While some crypto exchanges opt for watertight compliance as a competitive advantage, many exchanges and DeFi companies will not take steps to protect their users without being compelled to by policy. Cryptocurrency users, many of whom may be novices, cannot currently turn to the authorities in cases of fraud, cyberattack, or other loss of funds. The proposed EU framework MiCA will establish a public register of non-compliant crypto-asset providers and hold crypto-asset service providers liable if their users lose assets and they fail to protect investors’ wallets. Cryptocurrency providers will then be legally motivated to devote resources to ensuring their customers’ security. 

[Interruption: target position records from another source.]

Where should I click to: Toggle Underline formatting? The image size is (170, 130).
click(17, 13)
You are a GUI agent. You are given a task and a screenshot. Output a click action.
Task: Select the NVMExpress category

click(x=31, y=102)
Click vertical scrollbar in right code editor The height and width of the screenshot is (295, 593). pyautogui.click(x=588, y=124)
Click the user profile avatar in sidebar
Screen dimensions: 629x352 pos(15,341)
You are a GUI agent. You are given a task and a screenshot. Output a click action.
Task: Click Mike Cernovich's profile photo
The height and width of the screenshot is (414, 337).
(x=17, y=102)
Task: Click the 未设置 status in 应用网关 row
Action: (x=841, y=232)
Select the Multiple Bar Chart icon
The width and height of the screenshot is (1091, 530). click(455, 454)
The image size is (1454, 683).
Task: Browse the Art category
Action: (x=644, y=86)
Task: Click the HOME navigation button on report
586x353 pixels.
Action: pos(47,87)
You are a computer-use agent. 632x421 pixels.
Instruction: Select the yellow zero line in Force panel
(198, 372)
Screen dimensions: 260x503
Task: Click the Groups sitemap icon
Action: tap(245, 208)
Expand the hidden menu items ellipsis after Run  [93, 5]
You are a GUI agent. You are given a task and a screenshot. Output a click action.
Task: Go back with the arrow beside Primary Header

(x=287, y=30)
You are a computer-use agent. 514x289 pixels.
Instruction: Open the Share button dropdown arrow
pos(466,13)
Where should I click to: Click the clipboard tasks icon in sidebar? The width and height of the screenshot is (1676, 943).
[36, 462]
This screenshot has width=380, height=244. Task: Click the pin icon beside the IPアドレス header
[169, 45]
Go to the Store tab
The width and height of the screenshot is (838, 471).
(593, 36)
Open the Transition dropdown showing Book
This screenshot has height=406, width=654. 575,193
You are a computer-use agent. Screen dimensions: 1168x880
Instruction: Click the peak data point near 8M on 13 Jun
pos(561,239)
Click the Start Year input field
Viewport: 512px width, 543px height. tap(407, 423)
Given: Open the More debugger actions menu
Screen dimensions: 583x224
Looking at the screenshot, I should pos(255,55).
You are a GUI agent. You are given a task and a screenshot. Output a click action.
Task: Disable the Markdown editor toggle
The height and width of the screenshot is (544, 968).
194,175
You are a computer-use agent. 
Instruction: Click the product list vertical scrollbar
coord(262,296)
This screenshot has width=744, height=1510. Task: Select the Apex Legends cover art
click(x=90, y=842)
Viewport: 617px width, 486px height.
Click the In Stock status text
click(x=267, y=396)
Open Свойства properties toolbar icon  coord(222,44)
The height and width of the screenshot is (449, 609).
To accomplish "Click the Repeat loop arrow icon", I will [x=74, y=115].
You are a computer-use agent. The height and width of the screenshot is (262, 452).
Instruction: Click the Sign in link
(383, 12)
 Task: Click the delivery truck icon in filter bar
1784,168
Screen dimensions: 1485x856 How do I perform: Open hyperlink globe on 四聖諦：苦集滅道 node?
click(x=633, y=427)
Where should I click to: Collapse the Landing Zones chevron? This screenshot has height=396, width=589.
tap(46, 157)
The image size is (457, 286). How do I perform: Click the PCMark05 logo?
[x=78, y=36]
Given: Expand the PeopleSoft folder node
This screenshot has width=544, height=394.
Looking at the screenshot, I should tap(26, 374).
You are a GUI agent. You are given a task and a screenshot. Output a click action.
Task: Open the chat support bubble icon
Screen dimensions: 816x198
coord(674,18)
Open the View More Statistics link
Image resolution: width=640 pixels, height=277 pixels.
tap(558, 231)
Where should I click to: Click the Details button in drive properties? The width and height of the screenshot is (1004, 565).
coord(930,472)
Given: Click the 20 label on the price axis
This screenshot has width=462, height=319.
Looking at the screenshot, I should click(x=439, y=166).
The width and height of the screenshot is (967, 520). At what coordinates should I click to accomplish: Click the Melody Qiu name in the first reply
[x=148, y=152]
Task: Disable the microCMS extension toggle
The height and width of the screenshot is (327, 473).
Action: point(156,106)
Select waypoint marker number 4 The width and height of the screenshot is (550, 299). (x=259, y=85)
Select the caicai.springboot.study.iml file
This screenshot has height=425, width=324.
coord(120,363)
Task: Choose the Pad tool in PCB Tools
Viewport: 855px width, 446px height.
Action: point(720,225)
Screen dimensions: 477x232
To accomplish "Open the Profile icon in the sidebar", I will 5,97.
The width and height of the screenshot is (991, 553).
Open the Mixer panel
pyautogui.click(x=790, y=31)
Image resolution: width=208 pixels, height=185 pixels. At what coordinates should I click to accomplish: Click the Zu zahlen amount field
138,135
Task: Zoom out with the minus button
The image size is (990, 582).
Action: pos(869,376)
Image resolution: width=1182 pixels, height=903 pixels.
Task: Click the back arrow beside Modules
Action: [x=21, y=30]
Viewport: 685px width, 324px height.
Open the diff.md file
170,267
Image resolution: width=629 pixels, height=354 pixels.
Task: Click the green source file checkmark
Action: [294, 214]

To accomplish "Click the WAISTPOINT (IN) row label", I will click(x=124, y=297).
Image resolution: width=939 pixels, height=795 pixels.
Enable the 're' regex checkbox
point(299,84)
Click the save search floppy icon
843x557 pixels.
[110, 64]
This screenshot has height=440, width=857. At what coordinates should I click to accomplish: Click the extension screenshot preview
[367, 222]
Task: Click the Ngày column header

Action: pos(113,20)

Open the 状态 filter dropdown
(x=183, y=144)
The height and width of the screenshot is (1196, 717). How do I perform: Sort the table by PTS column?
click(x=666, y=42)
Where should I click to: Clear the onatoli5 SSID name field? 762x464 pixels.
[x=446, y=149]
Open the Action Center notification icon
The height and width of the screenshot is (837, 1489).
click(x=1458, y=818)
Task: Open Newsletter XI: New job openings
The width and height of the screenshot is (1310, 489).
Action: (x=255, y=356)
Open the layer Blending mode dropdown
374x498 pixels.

It is in the digital asset providers’ best interest to safeguard users and hinder fraudsters, as consumers will be less convinced to use an exchange that they view as risky or a haven for money laundering. Every incident of a scam, breach, or fraud dents the reputation of an exchange, and damages user confidence. Until regulatory compliance is required, we operate in an ecosystem of uneducated users, unmotivated exchanges, and undeterred criminals.

Don’t wait for the regulatory winter

Although there is much debate swirling around the industry about how, when, and whether to regulate cryptocurrency and other DeFi markets, regulation is an inevitability. Compliance teams will have to work swiftly to anticipate, understand, and implement emerging obligations. If the still nascent industry is to achieve mainstream adoption and earn the trust of users, it needs to work with policymakers on sensible regulatory guardrails. Providers should lay the foundation for a transparent compliance program and code of conduct, which also has the added benefit of demonstrating vigilance and legitimacy. Waiting until the laws are enacted can result in a haphazard, taxing, and an expensive race toward compliance. Providers can move forward with proactive risk management by adopting cybersecurity and compliance software solutions and implementing rigorous compliance, AML, and KYC processes. Since no software, rule, or diligence can prevent all crimes, companies should devote resources to educating their customers about cryptocurrency investing and fraud prevention. As regulation emerges, firms will need to keep on top of regulatory change and scan the horizon for emerging bills and consultation – and RegTech can help.